EXERCISE INSTRUCTIONS:
Copy everything from the line containing "The height and width of the screenshot is (819, 1456)." down to the line containing "pyautogui.click(x=175, y=838)", both included, with all requests kept, and shift every coordinate in the answers by -63.

RECORDS SHOWN:
::::::

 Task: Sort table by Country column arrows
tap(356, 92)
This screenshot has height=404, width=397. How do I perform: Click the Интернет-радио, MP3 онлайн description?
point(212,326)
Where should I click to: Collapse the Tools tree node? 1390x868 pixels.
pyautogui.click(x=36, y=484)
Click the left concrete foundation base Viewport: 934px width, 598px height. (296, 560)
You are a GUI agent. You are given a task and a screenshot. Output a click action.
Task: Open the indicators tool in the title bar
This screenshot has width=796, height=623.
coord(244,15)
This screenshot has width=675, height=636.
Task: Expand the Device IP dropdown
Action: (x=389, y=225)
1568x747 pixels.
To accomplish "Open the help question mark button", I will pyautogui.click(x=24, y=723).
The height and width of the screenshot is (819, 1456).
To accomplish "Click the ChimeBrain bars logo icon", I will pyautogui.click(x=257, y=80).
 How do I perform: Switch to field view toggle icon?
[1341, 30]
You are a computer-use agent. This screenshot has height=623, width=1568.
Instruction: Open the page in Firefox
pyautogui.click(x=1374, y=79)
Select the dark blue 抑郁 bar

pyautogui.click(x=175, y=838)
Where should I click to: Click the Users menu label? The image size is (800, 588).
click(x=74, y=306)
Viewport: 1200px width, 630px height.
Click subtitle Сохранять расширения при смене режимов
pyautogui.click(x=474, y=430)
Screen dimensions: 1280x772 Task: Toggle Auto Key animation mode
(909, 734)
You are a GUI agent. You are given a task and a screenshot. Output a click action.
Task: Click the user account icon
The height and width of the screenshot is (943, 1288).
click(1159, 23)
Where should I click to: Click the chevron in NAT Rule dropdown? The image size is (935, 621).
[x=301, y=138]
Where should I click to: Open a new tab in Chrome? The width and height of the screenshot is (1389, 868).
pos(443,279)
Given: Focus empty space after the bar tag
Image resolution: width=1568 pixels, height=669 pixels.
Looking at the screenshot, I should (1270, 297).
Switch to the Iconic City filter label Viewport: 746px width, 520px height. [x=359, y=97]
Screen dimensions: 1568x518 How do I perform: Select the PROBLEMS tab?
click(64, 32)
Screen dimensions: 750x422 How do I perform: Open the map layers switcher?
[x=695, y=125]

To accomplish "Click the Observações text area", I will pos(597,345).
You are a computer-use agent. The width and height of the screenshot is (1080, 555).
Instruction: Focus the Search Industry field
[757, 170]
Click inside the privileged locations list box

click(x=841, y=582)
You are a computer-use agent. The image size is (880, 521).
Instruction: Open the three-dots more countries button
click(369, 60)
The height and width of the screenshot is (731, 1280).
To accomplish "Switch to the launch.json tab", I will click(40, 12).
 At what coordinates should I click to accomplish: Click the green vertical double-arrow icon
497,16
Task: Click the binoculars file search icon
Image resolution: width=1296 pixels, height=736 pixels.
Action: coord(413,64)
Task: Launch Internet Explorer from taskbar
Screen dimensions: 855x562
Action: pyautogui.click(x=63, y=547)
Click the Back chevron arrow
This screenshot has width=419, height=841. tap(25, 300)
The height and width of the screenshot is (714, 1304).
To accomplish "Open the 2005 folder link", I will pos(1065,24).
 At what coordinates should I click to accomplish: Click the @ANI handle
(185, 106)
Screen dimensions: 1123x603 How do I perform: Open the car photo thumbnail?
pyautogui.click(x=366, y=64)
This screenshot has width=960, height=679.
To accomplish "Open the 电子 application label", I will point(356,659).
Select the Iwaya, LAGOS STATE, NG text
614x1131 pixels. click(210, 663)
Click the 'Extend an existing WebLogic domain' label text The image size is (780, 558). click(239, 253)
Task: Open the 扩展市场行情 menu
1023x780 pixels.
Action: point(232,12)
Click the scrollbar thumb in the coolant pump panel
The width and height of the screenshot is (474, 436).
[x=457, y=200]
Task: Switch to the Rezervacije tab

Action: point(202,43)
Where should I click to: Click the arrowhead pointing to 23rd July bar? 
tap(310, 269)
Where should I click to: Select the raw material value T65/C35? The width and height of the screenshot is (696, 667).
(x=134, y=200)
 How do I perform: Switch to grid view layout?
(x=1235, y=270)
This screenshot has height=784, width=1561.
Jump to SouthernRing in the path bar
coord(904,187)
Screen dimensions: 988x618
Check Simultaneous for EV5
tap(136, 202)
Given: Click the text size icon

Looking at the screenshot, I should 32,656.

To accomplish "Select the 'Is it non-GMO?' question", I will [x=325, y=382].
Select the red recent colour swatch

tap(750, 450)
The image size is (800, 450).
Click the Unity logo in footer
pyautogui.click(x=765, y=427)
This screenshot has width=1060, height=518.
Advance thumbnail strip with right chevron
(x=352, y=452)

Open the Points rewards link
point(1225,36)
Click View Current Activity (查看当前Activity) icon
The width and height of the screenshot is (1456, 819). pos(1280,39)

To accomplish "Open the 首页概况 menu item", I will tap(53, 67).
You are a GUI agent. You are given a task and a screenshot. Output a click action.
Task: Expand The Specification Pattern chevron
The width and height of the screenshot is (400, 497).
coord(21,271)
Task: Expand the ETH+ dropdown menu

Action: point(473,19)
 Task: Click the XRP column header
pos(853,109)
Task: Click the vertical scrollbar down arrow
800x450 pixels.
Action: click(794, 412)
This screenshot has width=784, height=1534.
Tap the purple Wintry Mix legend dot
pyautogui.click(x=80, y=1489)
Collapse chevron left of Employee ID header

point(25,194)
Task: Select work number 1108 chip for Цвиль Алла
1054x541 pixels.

::::::

OUTPUT FOR THIS EXERCISE:
The height and width of the screenshot is (819, 1456).
To accomplish "Click the ChimeBrain bars logo icon", I will pyautogui.click(x=194, y=17).
 How do I perform: Switch to field view toggle icon?
[1278, -33]
You are a computer-use agent. This screenshot has height=623, width=1568.
Instruction: Open the page in Firefox
pyautogui.click(x=1311, y=16)
Select the dark blue 抑郁 bar

pyautogui.click(x=112, y=775)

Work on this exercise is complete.